Da sempre il poeta ricerca la parola, l’onoma, per dirla con Caproni, l’essenzialità per esprimere in modo completo ed espressivo la propria esigenza del dire; nel tentativo di fare questo si è spesso ritrovato dinnanzi ad una impossibilità, a tal punto da balbettare, come Dante al vertice del Paradiso.
Questo tentativo però non è solo del poeta, ma dell’intera umanità che si ritrova, da sempre, ad avere un’esigenza di comunicabilità con l’altro uomo, con i propri morti e con il divino; non è paradossale dire ciò in quest’epoca che viene definita l’epoca della comunicazione, anzi è paradigmatico.
Il poeta è alla ricerca di una lingua che elabori la parola, non solo con il fine oraziano del labor limae, ma soprattutto per cercare di giungere ad una lingua che non trasmetta un sentimento di esilio, tipico dell’uomo che viene descritto come un Ulisse o un ebreo errante.
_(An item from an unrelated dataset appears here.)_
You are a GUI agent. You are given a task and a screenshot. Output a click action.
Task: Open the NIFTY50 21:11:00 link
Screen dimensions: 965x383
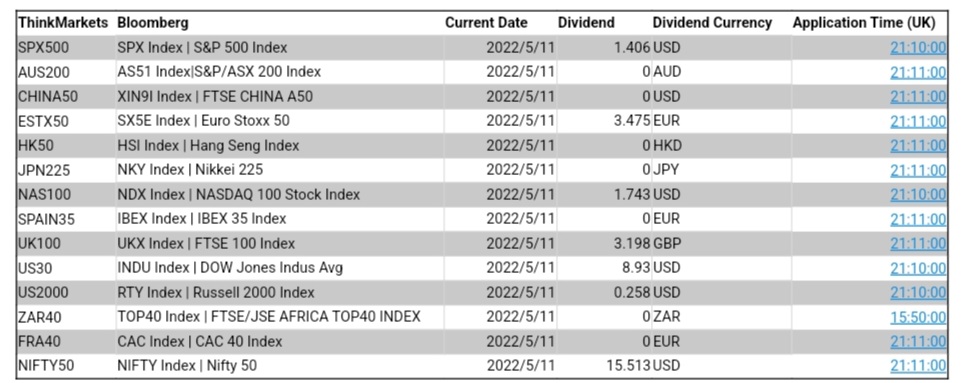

Fin dalla Genesi l’uomo è consapevole che “i suoi discendenti saranno stranieri in un paese non loro” (Gn. 15,13); saranno quindi in esilio. La parola galuth in ebraico significa appunto esilio. Dobbiamo affrontare un destino ineluttabile: sin dall’inizio si ha dinnanzi a sé l’errare della diaspora, l’esodo verso la Terra promessa, si è sempre in cerca dell’Eldorado, del Paradiso terrestre, dell’isola di Utopia e della Città del sole e anche nel secolo scorso, quando si dichiarava il nichilismo che elimina la dimensione trascendentale che potevano avere i luoghi prima elencati a favore di una realizzazione immanente dell’eschaton, rimane comunque una volontà di uscire dalla dimensione di esiliati. Quindi l’esilio è una caratteristica intrinseca all’umano, è una condizione che porta con sé la speranza del ritorno ad una situazione beata ed originaria, una speranza nel passato direbbe Ernst Bloch.
Ma cos’è questo esilio?
È l’esilio dalla patria, la Heimat che si cerca attraverso la lingua; l’uomo si illude che non avendo più la Heimat almeno abbia un Heim, un rifugio e un asilo. La Arendt afferma proprio che resta soltanto la lingua materna come rifugio. E Celan più cautamente spera lo stesso: “La lingua, nonostante tutto, rimase non perduta”. Ma guardando bene nessuno di loro però si disillude ed afferma che la lingua si è perduta da tempo, da quando si è nell’esilio dalla terra. È perduta insomma la lingua come “dimora dell’essere” e l’uomo si ritrova sprachlos, senza lingua, poiché è heimatlos, senza patria. Come vuole Heidegger, la patria è nel linguaggio, in quanto “dimora dell’essere”, è nel linguaggio della parola originaria, la quale si presentava come parola poetica; ma se tale patria non si ha, è perduta anche la parola poetica.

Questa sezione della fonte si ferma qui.